### GOAL OF THE EXERCISE
Without changing a character, output all of the records.

### DATASET EXTRACT
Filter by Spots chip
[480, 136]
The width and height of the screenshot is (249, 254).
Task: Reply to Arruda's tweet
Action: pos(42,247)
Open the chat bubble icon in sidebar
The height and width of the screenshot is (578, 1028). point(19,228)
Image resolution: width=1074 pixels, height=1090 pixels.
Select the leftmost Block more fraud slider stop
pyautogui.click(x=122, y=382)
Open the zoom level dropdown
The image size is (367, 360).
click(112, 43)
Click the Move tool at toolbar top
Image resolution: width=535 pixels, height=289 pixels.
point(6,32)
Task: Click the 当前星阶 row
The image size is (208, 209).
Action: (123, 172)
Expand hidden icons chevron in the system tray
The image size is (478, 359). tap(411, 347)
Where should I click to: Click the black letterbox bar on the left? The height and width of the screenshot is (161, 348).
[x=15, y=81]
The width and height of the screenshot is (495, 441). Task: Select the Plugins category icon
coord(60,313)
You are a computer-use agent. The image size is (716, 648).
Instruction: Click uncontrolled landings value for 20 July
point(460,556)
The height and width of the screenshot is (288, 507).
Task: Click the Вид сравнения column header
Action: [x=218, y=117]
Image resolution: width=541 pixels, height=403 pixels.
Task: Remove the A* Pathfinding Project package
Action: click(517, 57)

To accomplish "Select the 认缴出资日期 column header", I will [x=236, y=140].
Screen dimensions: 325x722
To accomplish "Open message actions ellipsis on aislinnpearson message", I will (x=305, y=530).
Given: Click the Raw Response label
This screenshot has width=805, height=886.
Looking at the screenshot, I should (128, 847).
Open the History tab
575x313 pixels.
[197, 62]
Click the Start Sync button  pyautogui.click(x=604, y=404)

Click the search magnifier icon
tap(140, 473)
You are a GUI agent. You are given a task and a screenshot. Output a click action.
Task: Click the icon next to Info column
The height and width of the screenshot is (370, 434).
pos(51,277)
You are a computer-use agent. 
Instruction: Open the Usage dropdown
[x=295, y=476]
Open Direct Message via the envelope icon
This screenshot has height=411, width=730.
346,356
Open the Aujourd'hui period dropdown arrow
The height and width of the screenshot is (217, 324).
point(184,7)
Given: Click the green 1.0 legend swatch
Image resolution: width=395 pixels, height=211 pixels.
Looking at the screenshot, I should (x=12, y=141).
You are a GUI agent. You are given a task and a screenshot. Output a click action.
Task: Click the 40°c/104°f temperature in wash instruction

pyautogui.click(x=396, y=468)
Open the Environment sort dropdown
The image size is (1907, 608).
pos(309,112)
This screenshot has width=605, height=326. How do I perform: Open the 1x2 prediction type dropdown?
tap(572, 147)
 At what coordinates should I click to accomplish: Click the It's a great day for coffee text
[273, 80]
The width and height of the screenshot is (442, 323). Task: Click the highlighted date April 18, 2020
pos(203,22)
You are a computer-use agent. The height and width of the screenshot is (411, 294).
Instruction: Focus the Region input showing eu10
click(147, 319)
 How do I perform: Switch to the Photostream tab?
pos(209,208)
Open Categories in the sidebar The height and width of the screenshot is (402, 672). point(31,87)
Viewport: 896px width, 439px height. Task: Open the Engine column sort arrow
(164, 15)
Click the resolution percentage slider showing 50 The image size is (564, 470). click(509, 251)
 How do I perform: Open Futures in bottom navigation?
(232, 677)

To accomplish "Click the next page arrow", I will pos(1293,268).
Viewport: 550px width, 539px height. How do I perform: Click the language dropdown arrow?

### RESPONSE BOX
Filter by Spots chip
[480, 136]
The width and height of the screenshot is (249, 254).
Task: Reply to Arruda's tweet
Action: pos(42,247)
Open the chat bubble icon in sidebar
The height and width of the screenshot is (578, 1028). point(19,228)
Image resolution: width=1074 pixels, height=1090 pixels.
Select the leftmost Block more fraud slider stop
pyautogui.click(x=122, y=382)
Open the zoom level dropdown
The image size is (367, 360).
click(112, 43)
Click the Move tool at toolbar top
Image resolution: width=535 pixels, height=289 pixels.
point(6,32)
Task: Click the 当前星阶 row
The image size is (208, 209).
Action: (123, 172)
Expand hidden icons chevron in the system tray
The image size is (478, 359). tap(411, 347)
Where should I click to: Click the black letterbox bar on the left? The height and width of the screenshot is (161, 348).
[x=15, y=81]
The width and height of the screenshot is (495, 441). Task: Select the Plugins category icon
coord(60,313)
You are a computer-use agent. The image size is (716, 648).
Instruction: Click uncontrolled landings value for 20 July
point(460,556)
The height and width of the screenshot is (288, 507).
Task: Click the Вид сравнения column header
Action: [x=218, y=117]
Image resolution: width=541 pixels, height=403 pixels.
Task: Remove the A* Pathfinding Project package
Action: click(517, 57)

To accomplish "Select the 认缴出资日期 column header", I will [x=236, y=140].
Screen dimensions: 325x722
To accomplish "Open message actions ellipsis on aislinnpearson message", I will (x=305, y=530).
Given: Click the Raw Response label
This screenshot has width=805, height=886.
Looking at the screenshot, I should (128, 847).
Open the History tab
575x313 pixels.
[197, 62]
Click the Start Sync button  pyautogui.click(x=604, y=404)

Click the search magnifier icon
tap(140, 473)
You are a GUI agent. You are given a task and a screenshot. Output a click action.
Task: Click the icon next to Info column
The height and width of the screenshot is (370, 434).
pos(51,277)
You are a computer-use agent. 
Instruction: Open the Usage dropdown
[x=295, y=476]
Open Direct Message via the envelope icon
This screenshot has height=411, width=730.
346,356
Open the Aujourd'hui period dropdown arrow
The height and width of the screenshot is (217, 324).
point(184,7)
Given: Click the green 1.0 legend swatch
Image resolution: width=395 pixels, height=211 pixels.
Looking at the screenshot, I should (x=12, y=141).
You are a GUI agent. You are given a task and a screenshot. Output a click action.
Task: Click the 40°c/104°f temperature in wash instruction

pyautogui.click(x=396, y=468)
Open the Environment sort dropdown
The image size is (1907, 608).
pos(309,112)
This screenshot has width=605, height=326. How do I perform: Open the 1x2 prediction type dropdown?
tap(572, 147)
 At what coordinates should I click to accomplish: Click the It's a great day for coffee text
[273, 80]
The width and height of the screenshot is (442, 323). Task: Click the highlighted date April 18, 2020
pos(203,22)
You are a computer-use agent. The height and width of the screenshot is (411, 294).
Instruction: Focus the Region input showing eu10
click(147, 319)
 How do I perform: Switch to the Photostream tab?
pos(209,208)
Open Categories in the sidebar The height and width of the screenshot is (402, 672). point(31,87)
Viewport: 896px width, 439px height. Task: Open the Engine column sort arrow
(164, 15)
Click the resolution percentage slider showing 50 The image size is (564, 470). click(509, 251)
 How do I perform: Open Futures in bottom navigation?
(232, 677)

To accomplish "Click the next page arrow", I will pos(1293,268).
Viewport: 550px width, 539px height. How do I perform: Click the language dropdown arrow?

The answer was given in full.